Unchanged rivastigmine is found in trace amounts in the urine; renal excretion of the metabolites is the major route of elimination after transdermal patch administration. Following administration of oral 14C-rivastigmine, renal elimination was rapid and essentially complete (>90%) within 24 hours. Less than 1% of the administered dose is excreted in the faeces.

A population pharmacokinetic analysis showed that nicotine use increases the oral clearance of rivastigmine by 23% in patients with Alzheimer’s disease (n=75 smokers and 549 non-smokers) following rivastigmine oral capsule doses for up to 12 mg/day.

Special populations

Elderly

Age had no impact on the exposure to rivastigmine in Alzheimer’s disease patients treated with Exelon transdermal patches.

Hepatic impairment

No study was conducted with Exelon transdermal patches in subjects with hepatic impairment. After oral administration, the Cmax of rivastigmine was approximately 60% higher and the AUC of rivastigmine was more than twice as high in subjects with mild to moderate hepatic impairment than in healthy subjects.

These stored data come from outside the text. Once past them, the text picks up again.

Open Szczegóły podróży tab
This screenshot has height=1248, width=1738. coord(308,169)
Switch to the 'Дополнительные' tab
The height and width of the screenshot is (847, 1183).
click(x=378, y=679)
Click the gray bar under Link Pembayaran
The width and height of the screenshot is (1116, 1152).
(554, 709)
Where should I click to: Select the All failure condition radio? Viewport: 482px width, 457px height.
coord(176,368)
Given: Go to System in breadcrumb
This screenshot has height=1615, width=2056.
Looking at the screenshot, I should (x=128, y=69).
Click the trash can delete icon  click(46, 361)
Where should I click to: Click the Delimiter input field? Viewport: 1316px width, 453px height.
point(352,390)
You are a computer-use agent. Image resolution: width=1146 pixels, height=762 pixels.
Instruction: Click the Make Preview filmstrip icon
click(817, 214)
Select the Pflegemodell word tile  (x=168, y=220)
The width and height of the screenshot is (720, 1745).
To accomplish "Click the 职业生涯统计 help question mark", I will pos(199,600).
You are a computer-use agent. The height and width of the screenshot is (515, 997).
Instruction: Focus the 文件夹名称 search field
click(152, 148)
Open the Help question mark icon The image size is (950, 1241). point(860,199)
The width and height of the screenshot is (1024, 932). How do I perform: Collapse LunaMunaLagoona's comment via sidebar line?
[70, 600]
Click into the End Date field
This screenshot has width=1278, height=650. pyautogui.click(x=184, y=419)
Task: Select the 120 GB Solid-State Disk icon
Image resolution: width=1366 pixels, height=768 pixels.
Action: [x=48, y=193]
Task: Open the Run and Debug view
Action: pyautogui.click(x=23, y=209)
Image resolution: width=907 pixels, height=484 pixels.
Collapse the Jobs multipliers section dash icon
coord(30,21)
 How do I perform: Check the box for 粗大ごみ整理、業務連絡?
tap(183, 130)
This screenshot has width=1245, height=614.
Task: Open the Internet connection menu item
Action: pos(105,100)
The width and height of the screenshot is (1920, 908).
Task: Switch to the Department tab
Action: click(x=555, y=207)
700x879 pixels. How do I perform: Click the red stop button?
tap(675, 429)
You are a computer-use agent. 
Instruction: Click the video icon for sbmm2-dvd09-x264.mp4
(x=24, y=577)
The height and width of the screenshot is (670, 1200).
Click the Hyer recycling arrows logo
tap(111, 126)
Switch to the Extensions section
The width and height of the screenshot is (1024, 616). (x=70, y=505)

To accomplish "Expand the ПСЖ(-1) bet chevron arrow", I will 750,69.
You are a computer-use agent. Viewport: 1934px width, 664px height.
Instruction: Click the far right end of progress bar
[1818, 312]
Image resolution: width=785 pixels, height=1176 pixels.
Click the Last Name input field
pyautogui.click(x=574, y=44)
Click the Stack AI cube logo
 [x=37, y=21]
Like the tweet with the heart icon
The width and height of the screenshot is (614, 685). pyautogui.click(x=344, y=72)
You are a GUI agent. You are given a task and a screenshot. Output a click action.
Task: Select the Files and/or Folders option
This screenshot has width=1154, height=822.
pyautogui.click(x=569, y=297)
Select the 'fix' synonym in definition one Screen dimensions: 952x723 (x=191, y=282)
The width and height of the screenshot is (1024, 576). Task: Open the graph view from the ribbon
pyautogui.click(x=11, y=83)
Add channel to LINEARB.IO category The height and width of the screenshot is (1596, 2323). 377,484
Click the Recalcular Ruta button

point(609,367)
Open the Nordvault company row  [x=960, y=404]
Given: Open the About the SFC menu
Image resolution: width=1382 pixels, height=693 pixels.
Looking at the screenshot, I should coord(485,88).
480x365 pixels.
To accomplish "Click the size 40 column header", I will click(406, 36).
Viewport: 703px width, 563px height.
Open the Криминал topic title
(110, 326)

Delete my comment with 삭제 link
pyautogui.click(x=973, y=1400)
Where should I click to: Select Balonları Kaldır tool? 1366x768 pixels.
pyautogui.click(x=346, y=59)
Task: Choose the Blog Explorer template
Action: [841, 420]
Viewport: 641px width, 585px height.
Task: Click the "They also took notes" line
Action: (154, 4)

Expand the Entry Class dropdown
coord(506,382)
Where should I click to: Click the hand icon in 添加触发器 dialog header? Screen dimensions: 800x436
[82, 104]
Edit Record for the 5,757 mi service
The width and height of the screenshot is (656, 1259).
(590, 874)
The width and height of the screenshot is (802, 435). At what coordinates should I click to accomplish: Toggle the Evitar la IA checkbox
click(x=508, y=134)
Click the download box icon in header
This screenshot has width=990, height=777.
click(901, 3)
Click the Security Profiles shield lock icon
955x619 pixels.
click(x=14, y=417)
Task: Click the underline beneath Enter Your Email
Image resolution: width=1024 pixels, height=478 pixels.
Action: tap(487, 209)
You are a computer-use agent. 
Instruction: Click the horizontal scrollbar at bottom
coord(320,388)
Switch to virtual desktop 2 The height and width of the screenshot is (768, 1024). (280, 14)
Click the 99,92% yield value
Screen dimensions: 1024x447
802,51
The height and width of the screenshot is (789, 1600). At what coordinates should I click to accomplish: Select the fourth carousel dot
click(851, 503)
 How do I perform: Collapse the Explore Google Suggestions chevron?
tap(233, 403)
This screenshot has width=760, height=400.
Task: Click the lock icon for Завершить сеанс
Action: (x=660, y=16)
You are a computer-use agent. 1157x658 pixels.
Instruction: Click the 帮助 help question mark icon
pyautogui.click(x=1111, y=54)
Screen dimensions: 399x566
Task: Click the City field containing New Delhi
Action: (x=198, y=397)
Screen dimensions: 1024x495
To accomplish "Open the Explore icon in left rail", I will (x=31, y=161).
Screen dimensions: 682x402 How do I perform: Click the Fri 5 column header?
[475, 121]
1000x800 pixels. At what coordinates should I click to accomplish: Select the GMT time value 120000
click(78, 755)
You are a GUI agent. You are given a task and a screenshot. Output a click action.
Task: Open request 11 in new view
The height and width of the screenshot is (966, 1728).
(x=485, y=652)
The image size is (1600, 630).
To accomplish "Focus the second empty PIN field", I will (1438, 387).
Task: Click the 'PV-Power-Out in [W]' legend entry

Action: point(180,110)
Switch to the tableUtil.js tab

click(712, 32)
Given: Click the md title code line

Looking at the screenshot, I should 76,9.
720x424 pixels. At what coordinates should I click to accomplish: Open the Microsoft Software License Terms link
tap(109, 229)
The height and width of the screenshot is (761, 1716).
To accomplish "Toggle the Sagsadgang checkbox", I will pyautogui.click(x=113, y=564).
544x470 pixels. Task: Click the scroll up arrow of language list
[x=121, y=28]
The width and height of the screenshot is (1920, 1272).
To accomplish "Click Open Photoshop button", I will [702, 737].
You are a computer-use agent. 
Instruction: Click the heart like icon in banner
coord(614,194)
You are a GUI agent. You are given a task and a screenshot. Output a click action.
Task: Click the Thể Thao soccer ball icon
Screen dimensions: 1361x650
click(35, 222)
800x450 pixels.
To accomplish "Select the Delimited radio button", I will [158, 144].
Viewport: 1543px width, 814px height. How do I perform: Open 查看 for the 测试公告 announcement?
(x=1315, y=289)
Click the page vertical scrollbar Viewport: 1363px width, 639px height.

Following a single 3 mg or 6 mg oral dose, the mean oral clearance of rivastigmine was approximately 46-63% lower in patients with mild to moderate hepatic impairment (n=10, Child-Pugh score 5-12, biopsy proven) than in healthy subjects (n=10).

Renal impairment

No study was conducted with Exelon transdermal patches in subjects with renal impairment. Based on population analysis, creatinine clearance did not show any clear effect on steady state concentrations of rivastigmine or its metabolite. No dose adjustment is necessary in patients with renal impairment (see section 4.2).

Preclinical safety data

Oral and topical repeated-dose toxicity studies in mice, rats, rabbits, dogs and minipigs revealed only effects associated with an exaggerated pharmacological action. No target organ toxicity was observed. Oral and topical dosing in animal studies was limited due to the sensitivity of the animal models used.

Rivastigmine was not mutagenic in a standard battery of in vitro and in vivo tests, except in a chromosomal aberration test in human peripheral lymphocytes at a dose exceeding 104 times the foreseen clinical exposure. The in vivo micronucleus test was negative. The major metabolite NAP226-90 also did not show a genotoxic potential.

No evidence of carcinogenicity was found in oral and topical studies in mice and in an oral study in rats at the maximum tolerated dose. The exposure to rivastigmine and its metabolites was approximately equivalent to human exposure with highest doses of rivastigmine capsules and transdermal patches.

In animals, rivastigmine crosses the placenta and is excreted into milk. Oral studies in pregnant rats and rabbits gave no indication of teratogenic potential on the part of rivastigmine. In oral studies with male and female rats, no adverse effects of rivastigmine were observed on fertility or reproductive performance of either the parent generation or the offspring of the parents. Specific dermal studies in pregnant animals have not been conducted.

Rivastigmine transdermal patches were not phototoxic and considered to be a non-sensitiser. In some other dermal toxicity studies, a mild irritant effect on the skin of laboratory animals, including controls, was observed. This may indicate a potential for Exelon transdermal patches to induce mild erythema in patients.

A mild eye/mucosal irritation potential of rivastigmine was identified in a rabbit study. Therefore, the patient/caregiver should avoid contact with the eyes after handling of the patch (see section 4.4).